NOTE: In the docs it says to use browser.newPage(); What I didn’t like about this is that it creates a new tab in your browser, leaving you now with two tabs. One being empty.

2. Clicking all the cars

So once we land on the page, we want to click on the links of the vehicles.

let carHandles = await page.$$('.vehicle-link');for (let i = 0; i < carHandles.length; i++) {
carHandles[i].click();
}

page.$$(selector) will return an array of Element Handles. From the api docs we see there’s a click method that each handle has that will open up a new tab with the car details.

Unfortunately if you just ran this, it wouldn’t work. Because in order to click on an element it needs to be loaded first. Let’s go ahead and handle this.

We need to waitForSelector to be loaded.

for (let i = 0; i < carHandles.length; i++) {
await page.waitForSelector('.vehicle-link');
carHandles[i].click();
// a new tab is created after clicked.
}

3. Grab information off the tabbed page.

Next we need to go to each of the newly opened tabs and scrape information off the detail page.

We’ll go ahead and get pages again like above. We’ll see that we now have more tabs opened in the browser.

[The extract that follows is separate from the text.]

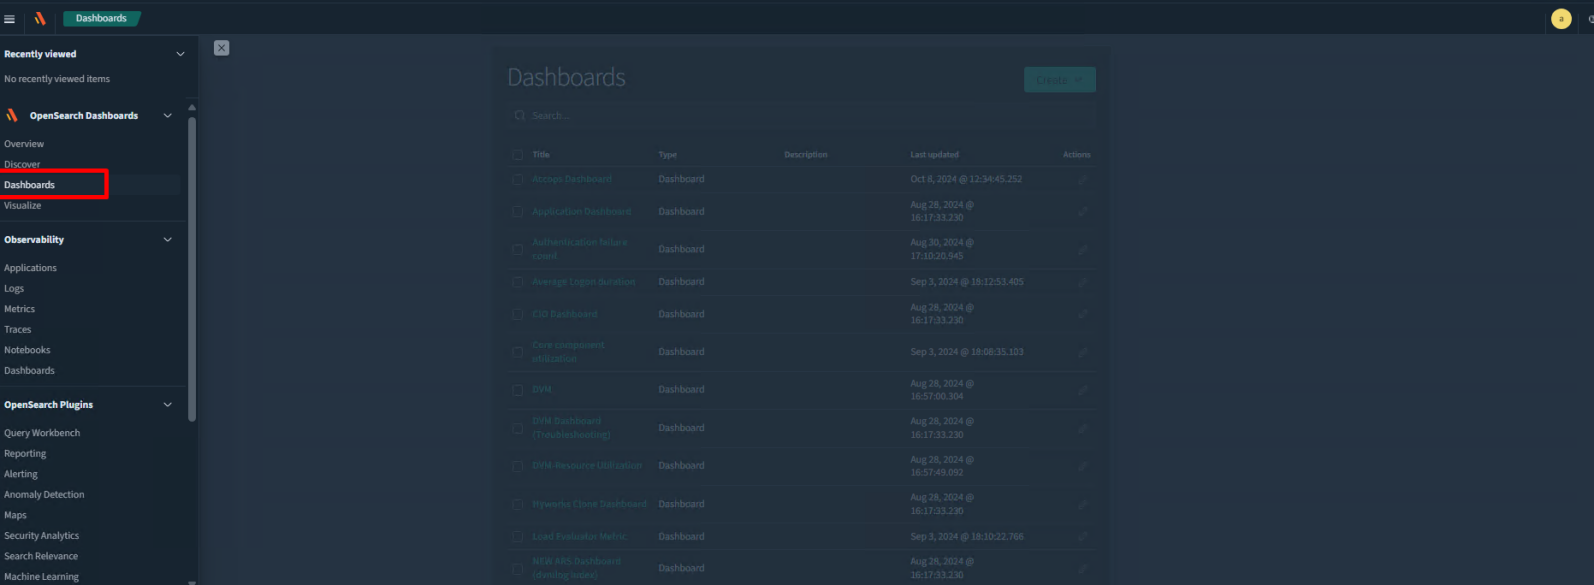The image size is (1594, 585).
Task: Click the hamburger menu icon
Action: [x=10, y=19]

pages = await browser.pages();

The browser’s pages method will give us an array all of the opened tabs. Unfortunately like selectors we need to make sure that the tab has been created.

let count = 0;while (count < carHandles.length) {
pages = await browser.pages();
count = pages.length;
}

The number of tabs opened should be the number of car links plus the initial tab that was opened by the browser. This way we keep checking to see if all the tabs have been created until it is one more than the number of links.

NOTE: You could also use browser.on(‘targetCreated’) event to detect if a tab you has been created. As of now, I’m not too sure of any other ways of tracking when all the pages are loaded.

Once we have the opened detailed tabs, we can scrape the information we’re looking for off the page. We’ll use the page.evaluate method to get into the context of the browser, so we can use document.querySelector.

let vins = [];for (let i = 1; i < carHandles.length; i++) {
let vin = await pages[i].evaluate((sel) => {
return document.querySelector(sel).innerHTML;
}, VIN_SELECTOR);
vins.push(vin);
await pages[i].close();
}
for (let i = 0; i < vins.length; i++) {
console.log(`${i + 1}: ${vins[i]}`);
}
browser.close();

VIN_SELECTOR is a variable I created by inspecting the VIN numbers on the detail page. I it should look something like.

const VIN_SELECTOR = '#page > div > div.pane-content-constrain > main > div > div > div > div > section.side > aside > p.extra-info > span:nth-child(3)';
document.querySelector(sel).innerHTML;

I return the value to a variable called vin, and then push into the vins array.

After that we’ll go ahead and close the tab. Once we have all our vins stored in our array, we can console log them. You should then see all the vins from the used cars.

I hope that helps. Here’s a link to the actual code.
https://gist.github.com/dwerdo/9d6761d203964162561b3349b64c71df

Hope that helps. Have fun building bots!

This was inspired by Emad Ehsan’s Getting started with Puppeteer. Check it out for a great tutorial on puppeteer!

Ed Huang

Written by

Ed Huang

Senior Frontend Developer at Auditboard.com, Love Ember.js and all things javascript.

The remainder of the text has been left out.